Dive Brief:
- Kaiser Permanente is teaming up with mayors of a number of American cities to fight housing insecurity and homelessness.
- The Oakland, California-based integrated health system said late last week it will invest up to $200 million to make housing more affordable and accessible through a collaboration named Mayors and CEOs for U.S. Housing Investment.
- The initial focus will be on preventing displacement or homelessness of middle- and lower-income residents in neighborhoods undergoing rapid change, increasing access to supportive housing and making health- and environment-related upgrades to existing homes.
Dive Insight:
Providers are increasingly focused on social determinants of health, and housing is a big one. About 550,000 people are homeless in the U.S. each night, and a third of them are in unsheltered locations, according to the U.S. Department of Housing and Urban Development. Of those, 77,000 are chronically homeless.
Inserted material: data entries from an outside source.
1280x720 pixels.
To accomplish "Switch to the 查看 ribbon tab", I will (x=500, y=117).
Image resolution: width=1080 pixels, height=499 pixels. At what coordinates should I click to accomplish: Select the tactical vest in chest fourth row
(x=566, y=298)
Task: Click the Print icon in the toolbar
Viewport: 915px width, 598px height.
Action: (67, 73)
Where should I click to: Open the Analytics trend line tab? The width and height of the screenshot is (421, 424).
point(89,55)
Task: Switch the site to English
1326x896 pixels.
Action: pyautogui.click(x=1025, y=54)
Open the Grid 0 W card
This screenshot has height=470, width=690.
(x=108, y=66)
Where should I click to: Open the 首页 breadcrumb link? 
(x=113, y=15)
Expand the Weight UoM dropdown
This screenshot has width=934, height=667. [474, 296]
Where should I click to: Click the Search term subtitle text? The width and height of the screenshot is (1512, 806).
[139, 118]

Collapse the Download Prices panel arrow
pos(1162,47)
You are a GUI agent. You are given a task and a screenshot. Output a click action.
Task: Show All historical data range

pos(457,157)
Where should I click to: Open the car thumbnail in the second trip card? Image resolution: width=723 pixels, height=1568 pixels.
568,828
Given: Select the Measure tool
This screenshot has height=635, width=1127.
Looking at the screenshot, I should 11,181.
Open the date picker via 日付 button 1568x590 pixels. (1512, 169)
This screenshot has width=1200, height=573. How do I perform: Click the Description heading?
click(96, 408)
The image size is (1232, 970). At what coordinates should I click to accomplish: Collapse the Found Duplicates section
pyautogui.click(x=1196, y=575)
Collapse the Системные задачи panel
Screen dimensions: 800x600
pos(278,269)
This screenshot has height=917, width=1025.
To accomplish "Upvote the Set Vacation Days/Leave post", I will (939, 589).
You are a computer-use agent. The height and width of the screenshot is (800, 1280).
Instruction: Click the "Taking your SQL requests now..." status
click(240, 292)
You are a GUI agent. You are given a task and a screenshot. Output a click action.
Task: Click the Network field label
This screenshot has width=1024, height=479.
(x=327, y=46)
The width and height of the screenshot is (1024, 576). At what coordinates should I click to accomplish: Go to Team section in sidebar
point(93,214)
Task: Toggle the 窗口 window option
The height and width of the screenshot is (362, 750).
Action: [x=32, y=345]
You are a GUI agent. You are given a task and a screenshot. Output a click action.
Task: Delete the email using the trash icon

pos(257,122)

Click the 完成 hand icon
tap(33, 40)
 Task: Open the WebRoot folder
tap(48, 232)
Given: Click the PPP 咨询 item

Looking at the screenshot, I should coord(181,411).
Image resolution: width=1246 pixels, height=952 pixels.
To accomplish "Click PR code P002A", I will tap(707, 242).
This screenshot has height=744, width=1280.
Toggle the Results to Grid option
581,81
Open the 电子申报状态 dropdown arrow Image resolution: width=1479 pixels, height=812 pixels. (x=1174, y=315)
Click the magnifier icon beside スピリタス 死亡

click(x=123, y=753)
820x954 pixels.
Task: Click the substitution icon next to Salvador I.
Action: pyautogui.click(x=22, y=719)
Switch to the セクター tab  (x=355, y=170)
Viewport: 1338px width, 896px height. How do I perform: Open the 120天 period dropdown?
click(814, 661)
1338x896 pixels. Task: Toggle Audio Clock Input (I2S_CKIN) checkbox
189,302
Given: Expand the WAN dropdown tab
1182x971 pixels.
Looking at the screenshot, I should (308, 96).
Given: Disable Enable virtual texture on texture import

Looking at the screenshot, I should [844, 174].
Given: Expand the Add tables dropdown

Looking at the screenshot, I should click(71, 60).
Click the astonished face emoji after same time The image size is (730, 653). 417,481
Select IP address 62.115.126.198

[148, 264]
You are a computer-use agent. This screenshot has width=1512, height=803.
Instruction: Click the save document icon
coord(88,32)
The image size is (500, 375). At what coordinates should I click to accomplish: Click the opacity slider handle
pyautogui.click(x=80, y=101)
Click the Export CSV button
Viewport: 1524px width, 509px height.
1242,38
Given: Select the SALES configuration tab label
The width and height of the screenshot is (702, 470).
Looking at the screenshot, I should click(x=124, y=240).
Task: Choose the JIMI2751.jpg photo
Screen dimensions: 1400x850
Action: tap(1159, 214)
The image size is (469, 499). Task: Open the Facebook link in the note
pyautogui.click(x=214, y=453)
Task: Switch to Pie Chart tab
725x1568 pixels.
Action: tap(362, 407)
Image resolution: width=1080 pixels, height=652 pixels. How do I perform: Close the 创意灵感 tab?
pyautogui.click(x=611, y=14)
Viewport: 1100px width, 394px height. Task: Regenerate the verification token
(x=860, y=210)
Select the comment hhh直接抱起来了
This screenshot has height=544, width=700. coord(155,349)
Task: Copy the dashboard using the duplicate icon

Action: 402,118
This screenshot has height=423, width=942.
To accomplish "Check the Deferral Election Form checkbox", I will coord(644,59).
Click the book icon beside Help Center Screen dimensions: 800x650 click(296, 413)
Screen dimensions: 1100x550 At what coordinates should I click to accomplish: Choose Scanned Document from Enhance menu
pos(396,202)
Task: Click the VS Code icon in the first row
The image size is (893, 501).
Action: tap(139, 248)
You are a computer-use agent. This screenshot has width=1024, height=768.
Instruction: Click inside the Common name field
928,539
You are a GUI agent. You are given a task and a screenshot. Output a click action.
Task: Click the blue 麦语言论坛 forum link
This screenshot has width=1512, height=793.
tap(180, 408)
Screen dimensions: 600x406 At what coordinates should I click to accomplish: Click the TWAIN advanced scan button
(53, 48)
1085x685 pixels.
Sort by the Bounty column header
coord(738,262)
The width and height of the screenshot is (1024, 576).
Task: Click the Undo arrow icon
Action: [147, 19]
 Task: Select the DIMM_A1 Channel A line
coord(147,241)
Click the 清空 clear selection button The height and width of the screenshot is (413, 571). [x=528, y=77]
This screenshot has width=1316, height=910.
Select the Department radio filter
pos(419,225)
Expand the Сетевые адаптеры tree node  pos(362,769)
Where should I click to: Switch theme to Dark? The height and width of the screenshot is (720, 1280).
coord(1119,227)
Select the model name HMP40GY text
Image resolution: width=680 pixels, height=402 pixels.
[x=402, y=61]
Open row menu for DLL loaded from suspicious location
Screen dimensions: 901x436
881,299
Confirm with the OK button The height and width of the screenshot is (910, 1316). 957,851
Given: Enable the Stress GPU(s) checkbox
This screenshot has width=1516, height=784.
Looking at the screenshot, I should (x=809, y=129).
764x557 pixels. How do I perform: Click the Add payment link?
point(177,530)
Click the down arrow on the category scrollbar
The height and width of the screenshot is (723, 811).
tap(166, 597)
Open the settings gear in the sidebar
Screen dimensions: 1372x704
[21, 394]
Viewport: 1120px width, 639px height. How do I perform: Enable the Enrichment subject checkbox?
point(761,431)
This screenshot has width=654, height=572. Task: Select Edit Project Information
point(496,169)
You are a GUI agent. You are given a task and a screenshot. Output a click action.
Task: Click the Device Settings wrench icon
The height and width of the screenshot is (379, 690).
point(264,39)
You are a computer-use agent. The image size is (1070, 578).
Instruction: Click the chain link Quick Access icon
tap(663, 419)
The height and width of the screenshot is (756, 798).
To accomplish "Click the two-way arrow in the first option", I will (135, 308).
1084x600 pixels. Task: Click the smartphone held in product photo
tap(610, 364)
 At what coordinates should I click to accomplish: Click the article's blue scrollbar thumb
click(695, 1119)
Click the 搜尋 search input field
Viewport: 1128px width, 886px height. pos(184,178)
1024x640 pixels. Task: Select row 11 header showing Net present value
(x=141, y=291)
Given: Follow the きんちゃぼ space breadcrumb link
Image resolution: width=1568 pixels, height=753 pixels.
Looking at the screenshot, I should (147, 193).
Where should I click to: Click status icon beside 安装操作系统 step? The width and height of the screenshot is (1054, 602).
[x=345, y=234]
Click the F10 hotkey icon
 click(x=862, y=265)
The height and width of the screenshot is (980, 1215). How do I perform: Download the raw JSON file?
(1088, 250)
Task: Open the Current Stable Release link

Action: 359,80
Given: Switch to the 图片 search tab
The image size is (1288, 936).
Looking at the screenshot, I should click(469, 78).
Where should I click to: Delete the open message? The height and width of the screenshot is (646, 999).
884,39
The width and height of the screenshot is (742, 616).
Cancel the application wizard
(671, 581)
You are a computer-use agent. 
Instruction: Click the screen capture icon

The lack of basic resources and support networks make the homeless five times more likely than people with housing to be admitted to the hospital and remain there an average of four days longer, at a cost of $2,000 to $4,000 per day, according to data from the American Hospital Association.
“To improve the health of an entire community we must step beyond the four walls of our hospitals and medical offices to help those most in need,” Bechara Choucair, chief community health officer at Kaiser Permanente, said in a statement.
As communities grapple with rising homeless rates, a growing number of hospitals are claiming a stake in the problem — offering help for the homeless as a way to tamp down the associated high medical utilization costs. Initiatives range from providing post-discharge respite care, to residential case management, to helping fund new housing units for low-income and homeless people.
Dignity Health is one example. The health system provides one-bedroom apartments, or “stabilization units,” for post-discharge patients in Sacramento who are chronically homeless and have some type of disability. Funding for the program is about $350,000, a combination of community health benefit dollars and a contribution from HealthNet, a local Medi-Cal provider.
Most hospital housing initiatives involve community partnerships. “If the patient has stable housing and they’re able to access other services outside the hospital walls, their overall hospital utilization does decrease,” Ashley Brand, director of community health and outreach for Dignity Health’s Sacramento hospitals, told Healthcare Dive in an interview last year.
The Corporation for Supportive Housing estimates healthcare systems have invested between $75 million and $100 million in projects it supports. Last summer, the American Hospital Association published a guide on the impact of housing with recommendations on how hospitals can help.